Directions for this task ::
Nothing but the text should be carried over: reproduce all the data exactly and leave out every image.

Available data ::
○ ○ ○
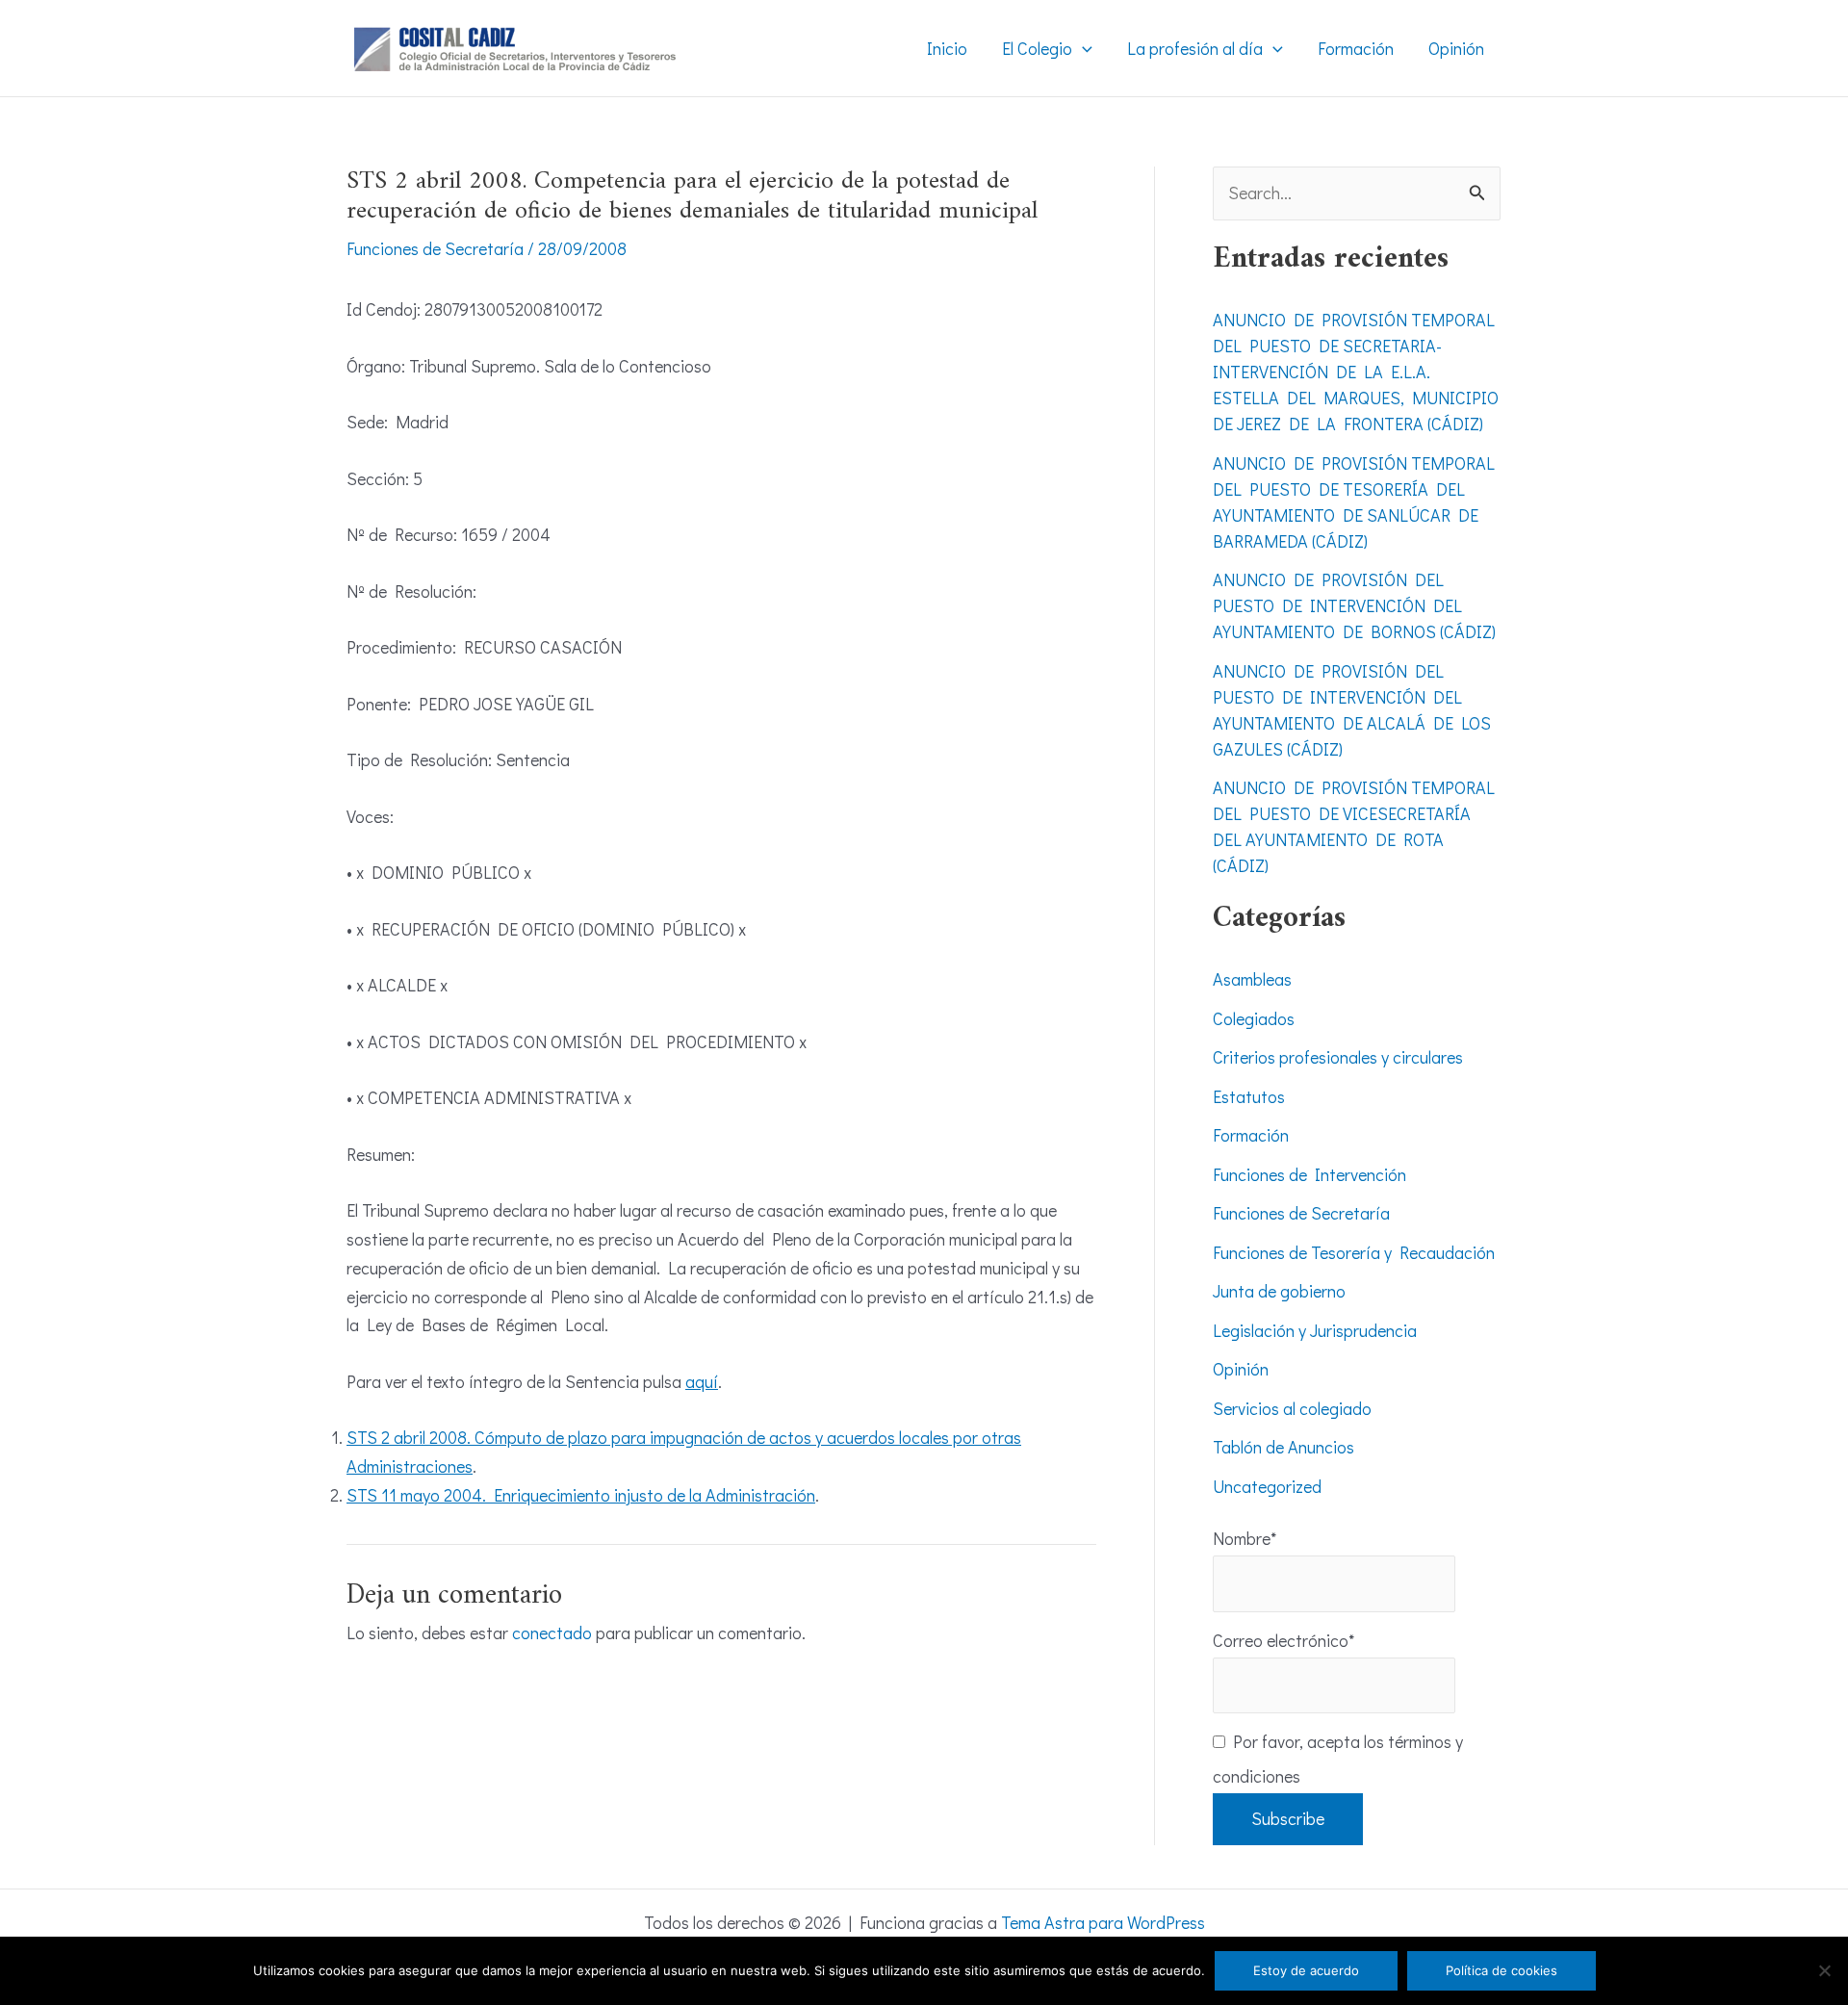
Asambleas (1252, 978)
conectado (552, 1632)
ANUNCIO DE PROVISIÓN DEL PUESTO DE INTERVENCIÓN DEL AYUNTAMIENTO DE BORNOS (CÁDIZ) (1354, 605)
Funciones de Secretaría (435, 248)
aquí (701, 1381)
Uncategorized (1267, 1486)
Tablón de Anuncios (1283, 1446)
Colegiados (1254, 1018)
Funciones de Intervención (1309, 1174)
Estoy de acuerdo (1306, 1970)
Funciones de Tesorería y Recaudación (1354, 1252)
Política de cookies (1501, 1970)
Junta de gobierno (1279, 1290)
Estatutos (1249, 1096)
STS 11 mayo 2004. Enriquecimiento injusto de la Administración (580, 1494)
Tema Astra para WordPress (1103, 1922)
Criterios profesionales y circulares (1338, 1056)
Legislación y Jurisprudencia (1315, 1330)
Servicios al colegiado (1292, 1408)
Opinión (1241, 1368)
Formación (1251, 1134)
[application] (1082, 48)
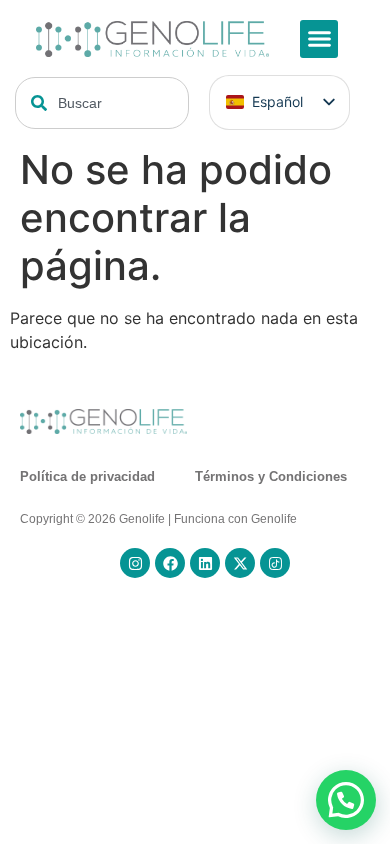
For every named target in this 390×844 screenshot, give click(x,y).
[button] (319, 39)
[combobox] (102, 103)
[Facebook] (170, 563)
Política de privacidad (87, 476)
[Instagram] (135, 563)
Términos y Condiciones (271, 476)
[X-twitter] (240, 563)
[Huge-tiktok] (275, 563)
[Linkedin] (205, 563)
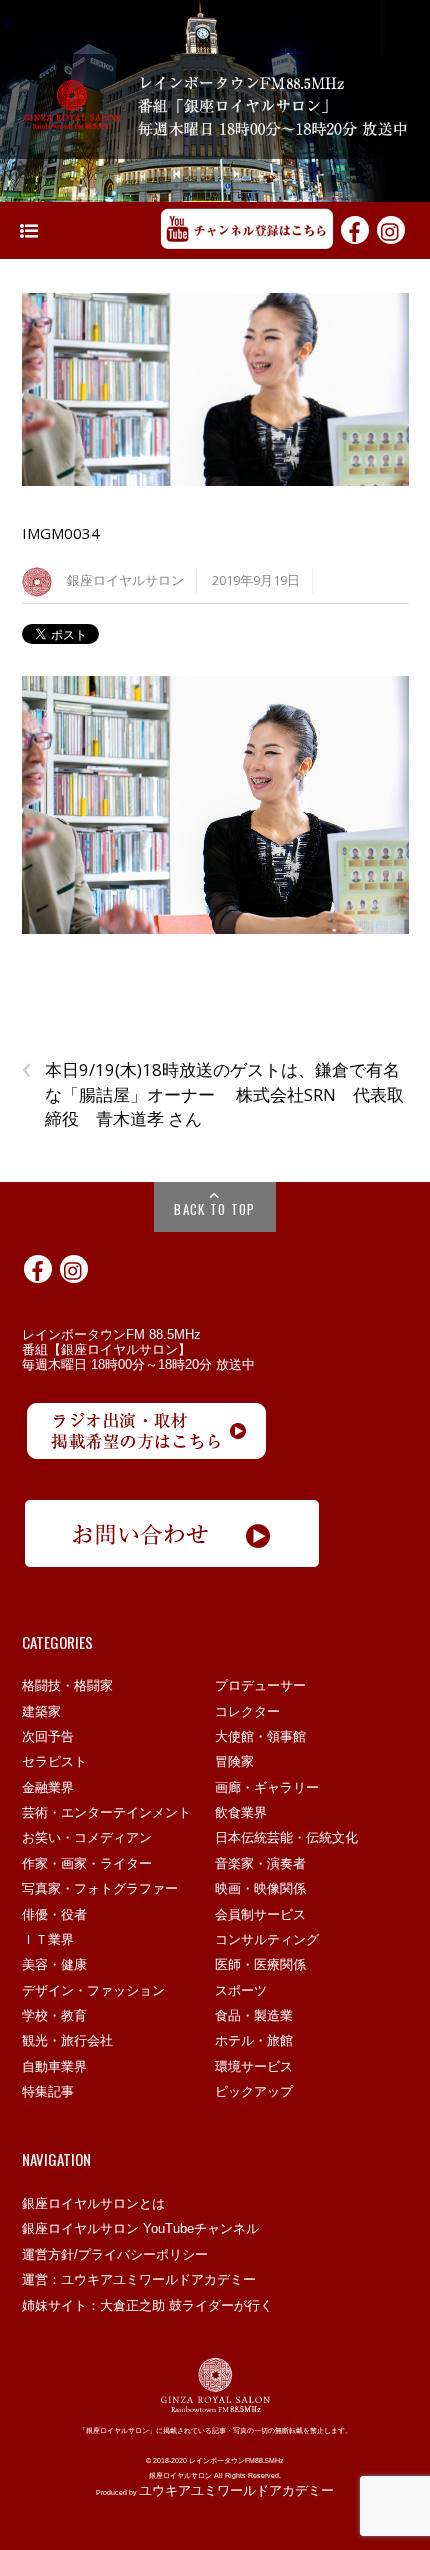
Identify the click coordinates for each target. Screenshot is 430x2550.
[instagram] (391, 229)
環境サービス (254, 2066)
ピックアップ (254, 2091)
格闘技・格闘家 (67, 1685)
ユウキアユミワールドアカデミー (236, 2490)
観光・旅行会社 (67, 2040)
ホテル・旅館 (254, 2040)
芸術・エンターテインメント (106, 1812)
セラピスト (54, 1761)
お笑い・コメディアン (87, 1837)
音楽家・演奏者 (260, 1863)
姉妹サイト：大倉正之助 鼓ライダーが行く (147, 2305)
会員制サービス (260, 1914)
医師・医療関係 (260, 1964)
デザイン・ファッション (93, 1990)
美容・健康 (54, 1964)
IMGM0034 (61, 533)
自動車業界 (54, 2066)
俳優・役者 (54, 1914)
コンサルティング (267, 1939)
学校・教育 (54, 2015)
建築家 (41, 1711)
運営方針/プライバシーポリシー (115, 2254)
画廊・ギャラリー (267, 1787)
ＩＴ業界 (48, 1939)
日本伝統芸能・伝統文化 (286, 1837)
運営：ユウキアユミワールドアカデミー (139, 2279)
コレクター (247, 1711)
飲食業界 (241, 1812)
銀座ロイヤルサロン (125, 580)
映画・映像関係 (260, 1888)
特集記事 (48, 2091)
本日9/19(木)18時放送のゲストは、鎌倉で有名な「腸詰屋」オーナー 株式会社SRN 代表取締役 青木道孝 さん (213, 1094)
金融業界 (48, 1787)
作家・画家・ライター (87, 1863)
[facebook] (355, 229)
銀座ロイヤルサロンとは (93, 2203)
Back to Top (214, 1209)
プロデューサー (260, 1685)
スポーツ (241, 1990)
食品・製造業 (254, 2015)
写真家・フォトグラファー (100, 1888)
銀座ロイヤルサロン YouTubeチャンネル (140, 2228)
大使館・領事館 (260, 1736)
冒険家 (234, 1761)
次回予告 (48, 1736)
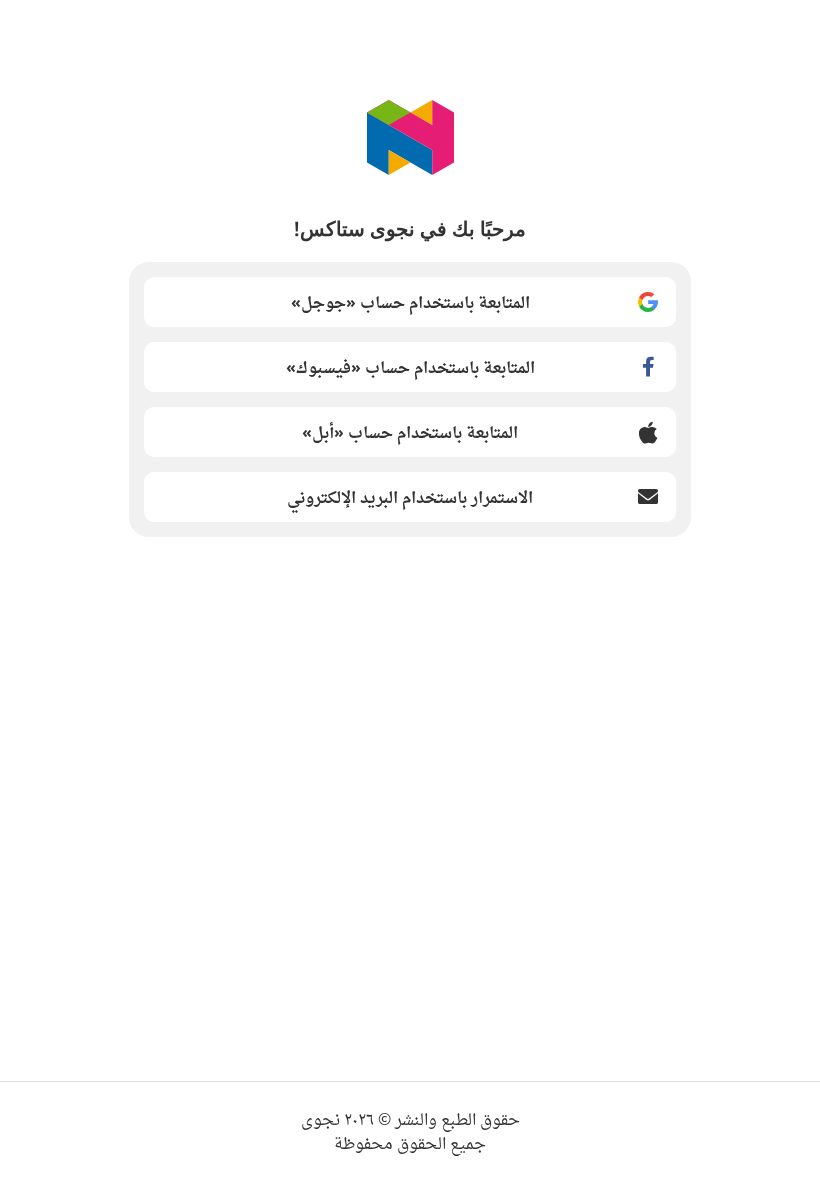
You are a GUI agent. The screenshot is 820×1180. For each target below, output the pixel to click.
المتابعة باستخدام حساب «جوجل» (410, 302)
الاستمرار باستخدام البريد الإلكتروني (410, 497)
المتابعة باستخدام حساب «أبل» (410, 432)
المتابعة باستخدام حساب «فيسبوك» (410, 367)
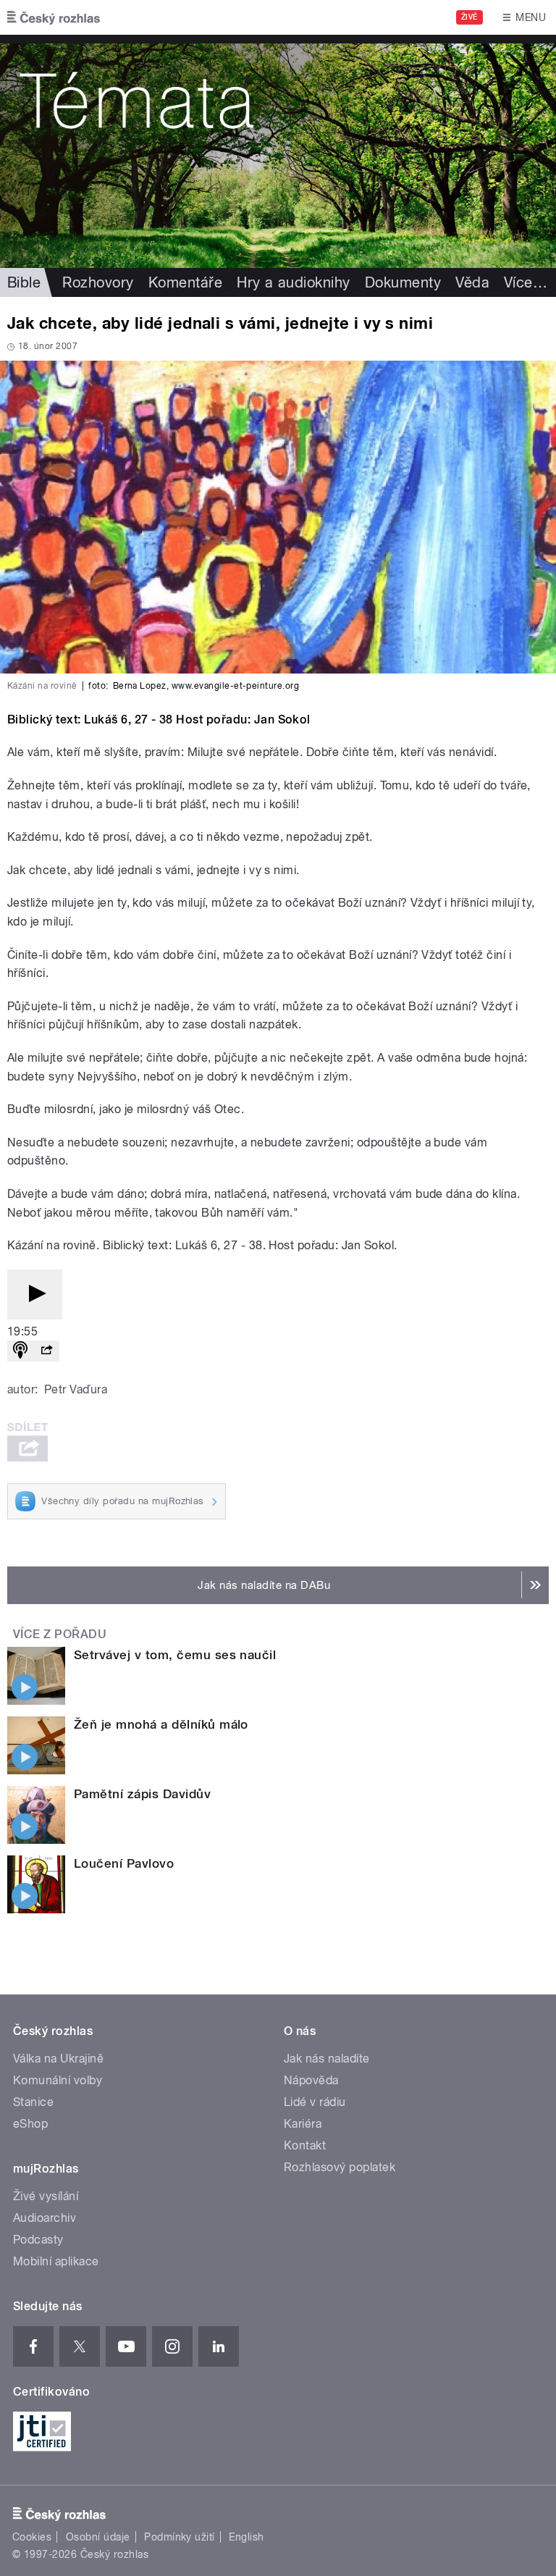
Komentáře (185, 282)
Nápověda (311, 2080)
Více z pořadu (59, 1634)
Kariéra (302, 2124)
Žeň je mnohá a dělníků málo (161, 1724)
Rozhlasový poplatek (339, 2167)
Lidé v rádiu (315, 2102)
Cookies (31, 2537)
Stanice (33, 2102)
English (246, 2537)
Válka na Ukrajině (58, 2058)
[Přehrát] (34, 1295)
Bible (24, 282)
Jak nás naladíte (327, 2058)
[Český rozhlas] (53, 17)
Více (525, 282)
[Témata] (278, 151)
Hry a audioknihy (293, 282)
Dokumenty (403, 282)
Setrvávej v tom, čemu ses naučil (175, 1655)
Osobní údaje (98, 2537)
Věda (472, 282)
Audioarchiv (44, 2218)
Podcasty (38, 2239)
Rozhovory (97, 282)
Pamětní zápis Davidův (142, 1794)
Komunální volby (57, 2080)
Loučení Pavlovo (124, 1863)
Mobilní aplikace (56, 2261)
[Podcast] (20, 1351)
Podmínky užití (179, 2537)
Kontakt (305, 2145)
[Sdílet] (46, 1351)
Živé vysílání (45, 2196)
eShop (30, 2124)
○ ○ ○
Answer space ::
Asambleas (1252, 978)
conectado (552, 1632)
ANUNCIO DE PROVISIÓN DEL PUESTO DE INTERVENCIÓN DEL AYUNTAMIENTO DE BORNOS (CÁDIZ) (1354, 605)
Funciones de Secretaría (435, 248)
aquí (701, 1381)
Uncategorized (1267, 1486)
Tablón de Anuncios (1283, 1446)
Colegiados (1254, 1018)
Funciones de Intervención (1309, 1174)
Estoy de acuerdo (1306, 1970)
Funciones de Tesorería y Recaudación (1354, 1252)
Política de cookies (1501, 1970)
Junta de gobierno (1279, 1290)
Estatutos (1249, 1096)
STS 11 mayo 2004. Enriquecimiento injusto de la Administración (580, 1494)
Tema Astra para WordPress (1103, 1922)
Criterios profesionales y circulares (1338, 1056)
Legislación y Jurisprudencia (1315, 1330)
Servicios al colegiado (1292, 1408)
Opinión (1241, 1368)
Formación (1251, 1134)
[application] (1082, 48)
For every named target in this 390×844 screenshot, give click(x,y).
[button] (319, 39)
[combobox] (102, 103)
[Facebook] (170, 563)
Política de privacidad (87, 476)
[Instagram] (135, 563)
Términos y Condiciones (271, 476)
[X-twitter] (240, 563)
[Huge-tiktok] (275, 563)
[Linkedin] (205, 563)
Identify the click coordinates for each target. Screenshot is 430x2550.
[instagram] (391, 229)
環境サービス (254, 2066)
ピックアップ (254, 2091)
格闘技・格闘家 (67, 1685)
ユウキアユミワールドアカデミー (236, 2490)
観光・旅行会社 (67, 2040)
ホテル・旅館 (254, 2040)
芸術・エンターテインメント (106, 1812)
セラピスト (54, 1761)
お笑い・コメディアン (87, 1837)
音楽家・演奏者 (260, 1863)
姉妹サイト：大倉正之助 鼓ライダーが行く (147, 2305)
会員制サービス (260, 1914)
医師・医療関係 (260, 1964)
デザイン・ファッション (93, 1990)
美容・健康 (54, 1964)
IMGM0034 (61, 533)
自動車業界 (54, 2066)
俳優・役者 (54, 1914)
コンサルティング (267, 1939)
学校・教育 (54, 2015)
建築家 (41, 1711)
運営方針/プライバシーポリシー (115, 2254)
画廊・ギャラリー (267, 1787)
ＩＴ業界 (48, 1939)
日本伝統芸能・伝統文化 (286, 1837)
運営：ユウキアユミワールドアカデミー (139, 2279)
コレクター (247, 1711)
飲食業界 (241, 1812)
銀座ロイヤルサロン (125, 580)
映画・映像関係 (260, 1888)
特集記事 (48, 2091)
本日9/19(木)18時放送のゲストは、鎌倉で有名な「腸詰屋」オーナー 株式会社SRN 代表取締役 青木道孝 さん (213, 1094)
金融業界 (48, 1787)
作家・画家・ライター (87, 1863)
[facebook] (355, 229)
銀座ロイヤルサロンとは (93, 2203)
Back to Top (214, 1209)
プロデューサー (260, 1685)
スポーツ (241, 1990)
食品・製造業 (254, 2015)
写真家・フォトグラファー (100, 1888)
銀座ロイヤルサロン YouTubeチャンネル (140, 2228)
大使館・領事館 (260, 1736)
冒険家 (234, 1761)
次回予告 (48, 1736)
You are a GUI agent. The screenshot is 820×1180. For each target below, output the pixel to click.
المتابعة باستخدام حساب «جوجل» (410, 302)
الاستمرار باستخدام البريد الإلكتروني (410, 497)
المتابعة باستخدام حساب «أبل» (410, 432)
المتابعة باستخدام حساب «فيسبوك» (410, 367)
Komentáře (185, 282)
Nápověda (311, 2080)
Více z pořadu (59, 1634)
Kariéra (302, 2124)
Žeň je mnohá a dělníků málo (161, 1724)
Rozhlasový poplatek (339, 2167)
Lidé v rádiu (315, 2102)
Cookies (31, 2537)
Stanice (33, 2102)
English (246, 2537)
Válka na Ukrajině (58, 2058)
[Přehrát] (34, 1295)
Bible (24, 282)
Jak nás naladíte (327, 2058)
[Český rozhlas] (53, 17)
Více (525, 282)
[Témata] (278, 151)
Hry a audioknihy (293, 282)
Dokumenty (403, 282)
Setrvávej v tom, čemu ses naučil (175, 1655)
Osobní údaje (98, 2537)
Věda (472, 282)
Audioarchiv (44, 2218)
Podcasty (38, 2239)
Rozhovory (97, 282)
Pamětní zápis Davidův (142, 1794)
Komunální volby (57, 2080)
Loučení Pavlovo (124, 1863)
Mobilní aplikace (56, 2261)
[Podcast] (20, 1351)
Podmínky užití (179, 2537)
Kontakt (305, 2145)
[Sdílet] (46, 1351)
Živé vysílání (45, 2196)
eShop (30, 2124)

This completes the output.